Writing powers of 10 as constants compactly

You quoted it yourself:

The iota mechanism has its limits. For example, it's not possible to generate the more familiar powers of 1000 (KB, MB, and so son) because there is no exponentiation operator.

The authors don't want you to still find a way despite they not knowing any. The authors want you to create constant declarations for KB, MB etc. as compact as you can.

With Floating-point literals

Here's a compact way. This utilizes Floating-point literals with exponent part. Think of it: writing 1e3 is even shorter than writing 1000 (not to mention the rest...).

Also it compresses all identifiers into one constant specification, so we reduce the = signs to 1.

Here it is, just one line (67 characters without spaces):

const ( KB, MB, GB, TB, PB, EB, ZB, YB = 1e3, 1e6, 1e9, 1e12, 1e15, 1e18, 1e21, 1e24 )

Note that since we used floating-point literals, the constant identifiers (KB, MB...) denote floating-point constants, even though the literals' fractional parts are zero.

With integer literal, using KB as the multiplier

If we want untyped integer constants, we have to write 1000 for the KB. And to get the next one, we would automatically turn to multiply the previous identifier with 1000. But note that we can also multiply the next one with KB because it's exactly 1000 - but shorter by two characters :).

And so here are the untyped integer constant declarations (77 characters without spaces):

const (KB,MB,GB,TB,PB,EB,ZB,YB = 1000,KB*KB,MB*KB,GB*KB,TB*GB,PB*KB,EB*KB,ZB*KB)

(Sorry for removing spaces, but wanted it to fit in one line.)

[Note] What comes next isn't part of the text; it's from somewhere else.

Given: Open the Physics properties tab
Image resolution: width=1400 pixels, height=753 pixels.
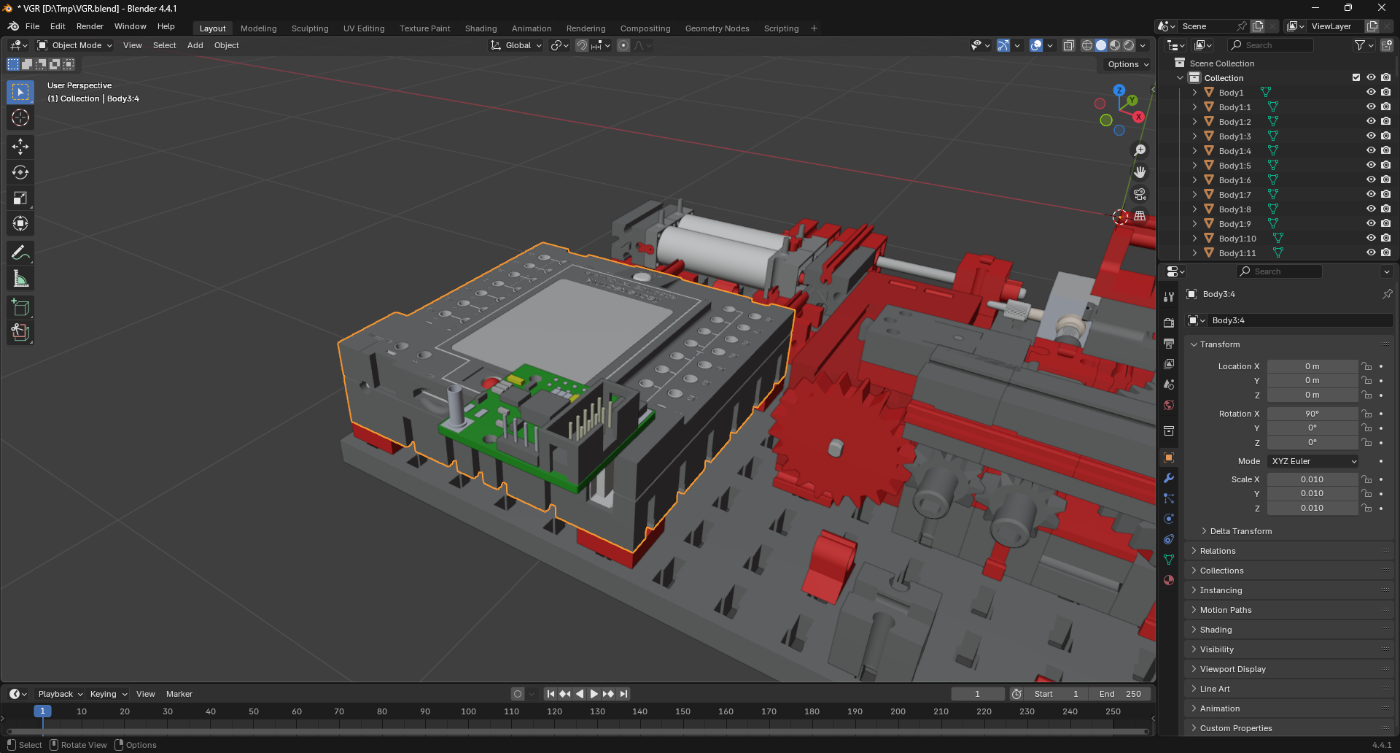Looking at the screenshot, I should (1169, 518).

With integer literal, using an extra x const as the multiplier

You can even gain 3 characters from the last solution if you also introduce a 1-char length const x which you use multiple times to do the multiplication instead of the *KB:

With an extra x const (74 characters without spaces):

const (x,KB,MB,GB,TB,PB,EB,ZB,YB = 1000,x,x*x,MB*x,GB*x,TB*GB,PB*x,EB*x,ZB*x)

With rune literal

We can even shorten it one more character if we specify the 1000 constant as a rune constant, with a rune whose code point is 1000, which is 'Ϩ' - which is 1 character less :)

With a rune literal 'Ϩ' const (73 characters without spaces):

const (x,KB,MB,GB,TB,PB,EB,ZB,YB = 'Ϩ',x,x*x,MB*x,GB*x,TB*GB,PB*x,EB*x,ZB*x)

Note that these will be rune constants, but just as all other numeric constants, they represent values of arbitrary precision and do not overflow.

I would say that this is impossible because what you want is to represent a function 10^(3i) where i is a positive integer as some function f(i), where f is a compositive function of your elementary go functions (+, -, /, *).

It was possible for 2^(10i) only because go introduced another elementary function integer exponentiation. So if 1 << y would allow y being float, you would be able to modify your code to use 1 << (log2(10) * 3 * i). This would worked because this is equivalent to solving 10^(3i) = 2^y. Taking log2 of both sides y = log2(10) * 3 * i.

But sadly enough bitwise shift is an integer operation.